[Source information — start]
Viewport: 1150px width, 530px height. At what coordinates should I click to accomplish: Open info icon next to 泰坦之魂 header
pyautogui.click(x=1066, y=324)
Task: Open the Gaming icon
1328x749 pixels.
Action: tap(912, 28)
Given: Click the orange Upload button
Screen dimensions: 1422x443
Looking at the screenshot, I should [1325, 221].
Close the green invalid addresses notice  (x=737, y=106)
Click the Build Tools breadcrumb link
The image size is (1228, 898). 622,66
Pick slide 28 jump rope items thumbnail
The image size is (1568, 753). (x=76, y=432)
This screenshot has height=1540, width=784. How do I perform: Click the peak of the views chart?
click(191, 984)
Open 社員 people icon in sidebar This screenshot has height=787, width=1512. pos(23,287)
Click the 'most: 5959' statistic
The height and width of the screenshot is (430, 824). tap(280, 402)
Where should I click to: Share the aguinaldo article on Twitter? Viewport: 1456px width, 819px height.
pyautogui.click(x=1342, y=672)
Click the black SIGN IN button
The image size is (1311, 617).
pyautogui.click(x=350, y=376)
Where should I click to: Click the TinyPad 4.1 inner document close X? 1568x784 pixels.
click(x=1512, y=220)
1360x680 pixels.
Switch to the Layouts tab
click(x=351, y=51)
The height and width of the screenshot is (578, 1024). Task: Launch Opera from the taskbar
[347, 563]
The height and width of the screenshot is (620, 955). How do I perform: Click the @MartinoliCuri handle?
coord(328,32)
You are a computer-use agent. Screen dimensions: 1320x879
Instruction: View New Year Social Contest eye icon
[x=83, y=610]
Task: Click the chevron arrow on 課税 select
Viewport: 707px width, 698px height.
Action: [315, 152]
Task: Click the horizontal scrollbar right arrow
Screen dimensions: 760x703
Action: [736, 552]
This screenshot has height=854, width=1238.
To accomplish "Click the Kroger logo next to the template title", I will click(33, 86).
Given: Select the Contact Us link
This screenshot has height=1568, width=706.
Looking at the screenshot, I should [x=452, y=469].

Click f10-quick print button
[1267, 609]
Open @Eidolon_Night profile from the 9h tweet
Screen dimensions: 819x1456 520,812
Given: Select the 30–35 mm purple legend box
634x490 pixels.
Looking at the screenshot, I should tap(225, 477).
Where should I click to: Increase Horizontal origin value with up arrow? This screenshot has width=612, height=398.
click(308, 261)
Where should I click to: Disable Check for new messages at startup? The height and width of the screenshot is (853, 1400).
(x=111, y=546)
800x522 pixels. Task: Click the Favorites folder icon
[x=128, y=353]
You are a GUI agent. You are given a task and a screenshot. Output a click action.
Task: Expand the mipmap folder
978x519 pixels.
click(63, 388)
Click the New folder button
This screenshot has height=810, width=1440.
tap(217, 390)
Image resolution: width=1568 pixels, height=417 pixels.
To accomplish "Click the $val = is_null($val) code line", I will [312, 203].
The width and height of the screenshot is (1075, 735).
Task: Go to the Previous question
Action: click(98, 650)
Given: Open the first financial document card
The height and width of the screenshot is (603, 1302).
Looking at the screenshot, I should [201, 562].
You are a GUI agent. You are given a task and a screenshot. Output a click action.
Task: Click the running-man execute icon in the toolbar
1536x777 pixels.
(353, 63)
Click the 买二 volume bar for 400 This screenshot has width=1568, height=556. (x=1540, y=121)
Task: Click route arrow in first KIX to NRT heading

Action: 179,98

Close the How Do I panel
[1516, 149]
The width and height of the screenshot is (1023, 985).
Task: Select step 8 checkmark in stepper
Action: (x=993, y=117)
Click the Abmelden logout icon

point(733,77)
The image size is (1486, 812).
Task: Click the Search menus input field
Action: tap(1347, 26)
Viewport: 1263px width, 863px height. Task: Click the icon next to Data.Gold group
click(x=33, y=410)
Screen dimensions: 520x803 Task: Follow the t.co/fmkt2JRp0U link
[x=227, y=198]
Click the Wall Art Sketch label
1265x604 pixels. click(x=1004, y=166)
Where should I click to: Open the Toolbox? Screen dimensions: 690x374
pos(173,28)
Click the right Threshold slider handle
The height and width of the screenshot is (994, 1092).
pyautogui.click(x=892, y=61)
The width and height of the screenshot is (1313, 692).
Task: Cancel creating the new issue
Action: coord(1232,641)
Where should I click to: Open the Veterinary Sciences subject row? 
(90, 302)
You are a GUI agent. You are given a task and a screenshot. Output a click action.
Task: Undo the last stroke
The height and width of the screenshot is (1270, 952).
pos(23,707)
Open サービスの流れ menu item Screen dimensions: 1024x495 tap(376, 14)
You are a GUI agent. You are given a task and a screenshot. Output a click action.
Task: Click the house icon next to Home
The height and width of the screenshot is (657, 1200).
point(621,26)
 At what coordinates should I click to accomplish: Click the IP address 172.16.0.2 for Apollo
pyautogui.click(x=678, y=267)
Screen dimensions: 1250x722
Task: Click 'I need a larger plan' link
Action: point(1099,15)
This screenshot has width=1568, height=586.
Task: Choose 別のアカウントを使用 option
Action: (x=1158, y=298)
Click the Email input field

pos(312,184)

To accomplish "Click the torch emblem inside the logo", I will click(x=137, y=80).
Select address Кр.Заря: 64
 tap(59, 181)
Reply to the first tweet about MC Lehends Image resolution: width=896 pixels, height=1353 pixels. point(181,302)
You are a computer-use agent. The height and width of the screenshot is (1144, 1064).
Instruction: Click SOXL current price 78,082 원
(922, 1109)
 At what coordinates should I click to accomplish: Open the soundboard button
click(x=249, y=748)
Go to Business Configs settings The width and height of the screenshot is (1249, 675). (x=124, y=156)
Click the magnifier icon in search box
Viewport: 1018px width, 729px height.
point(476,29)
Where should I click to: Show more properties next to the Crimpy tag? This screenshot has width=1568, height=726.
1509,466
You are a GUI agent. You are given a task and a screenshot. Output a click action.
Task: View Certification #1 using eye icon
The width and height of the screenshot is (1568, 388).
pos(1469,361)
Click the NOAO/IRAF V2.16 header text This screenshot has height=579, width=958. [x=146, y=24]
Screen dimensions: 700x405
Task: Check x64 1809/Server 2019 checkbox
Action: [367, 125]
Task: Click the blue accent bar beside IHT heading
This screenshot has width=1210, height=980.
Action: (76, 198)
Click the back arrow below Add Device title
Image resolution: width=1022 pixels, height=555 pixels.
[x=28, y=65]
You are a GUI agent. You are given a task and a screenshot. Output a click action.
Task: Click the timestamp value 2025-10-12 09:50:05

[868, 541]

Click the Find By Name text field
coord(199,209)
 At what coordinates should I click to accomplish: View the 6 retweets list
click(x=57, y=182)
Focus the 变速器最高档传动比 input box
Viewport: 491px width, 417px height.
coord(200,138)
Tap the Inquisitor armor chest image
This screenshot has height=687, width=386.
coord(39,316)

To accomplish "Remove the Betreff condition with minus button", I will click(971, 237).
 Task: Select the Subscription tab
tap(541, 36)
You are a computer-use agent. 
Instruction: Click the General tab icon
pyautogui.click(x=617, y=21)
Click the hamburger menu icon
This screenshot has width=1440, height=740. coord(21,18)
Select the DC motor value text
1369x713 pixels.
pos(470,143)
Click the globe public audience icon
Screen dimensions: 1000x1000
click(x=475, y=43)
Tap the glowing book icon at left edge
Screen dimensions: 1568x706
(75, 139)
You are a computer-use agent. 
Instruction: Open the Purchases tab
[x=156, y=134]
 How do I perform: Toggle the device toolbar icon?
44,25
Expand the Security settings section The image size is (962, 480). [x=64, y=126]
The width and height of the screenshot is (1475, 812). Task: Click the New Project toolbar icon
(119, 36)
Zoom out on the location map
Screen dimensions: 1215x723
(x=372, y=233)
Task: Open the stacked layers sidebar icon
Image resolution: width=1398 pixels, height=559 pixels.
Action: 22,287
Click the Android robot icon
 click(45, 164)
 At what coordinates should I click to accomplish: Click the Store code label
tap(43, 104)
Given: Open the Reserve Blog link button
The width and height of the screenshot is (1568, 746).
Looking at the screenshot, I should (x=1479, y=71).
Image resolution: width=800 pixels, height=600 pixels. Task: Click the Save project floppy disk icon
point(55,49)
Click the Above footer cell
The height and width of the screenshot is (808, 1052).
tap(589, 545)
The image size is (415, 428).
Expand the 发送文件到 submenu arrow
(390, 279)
[Source information — finish]
Take the stretch of lines above from the one containing "Instruction: View New" through the one containing "Given: Select the Contact Us link" and repeat it exactly, adding no other line.

## Result of the exercise
Instruction: View New Year Social Contest eye icon
[x=83, y=610]
Task: Click the chevron arrow on 課税 select
Viewport: 707px width, 698px height.
Action: [315, 152]
Task: Click the horizontal scrollbar right arrow
Screen dimensions: 760x703
Action: [736, 552]
This screenshot has height=854, width=1238.
To accomplish "Click the Kroger logo next to the template title", I will click(33, 86).
Given: Select the Contact Us link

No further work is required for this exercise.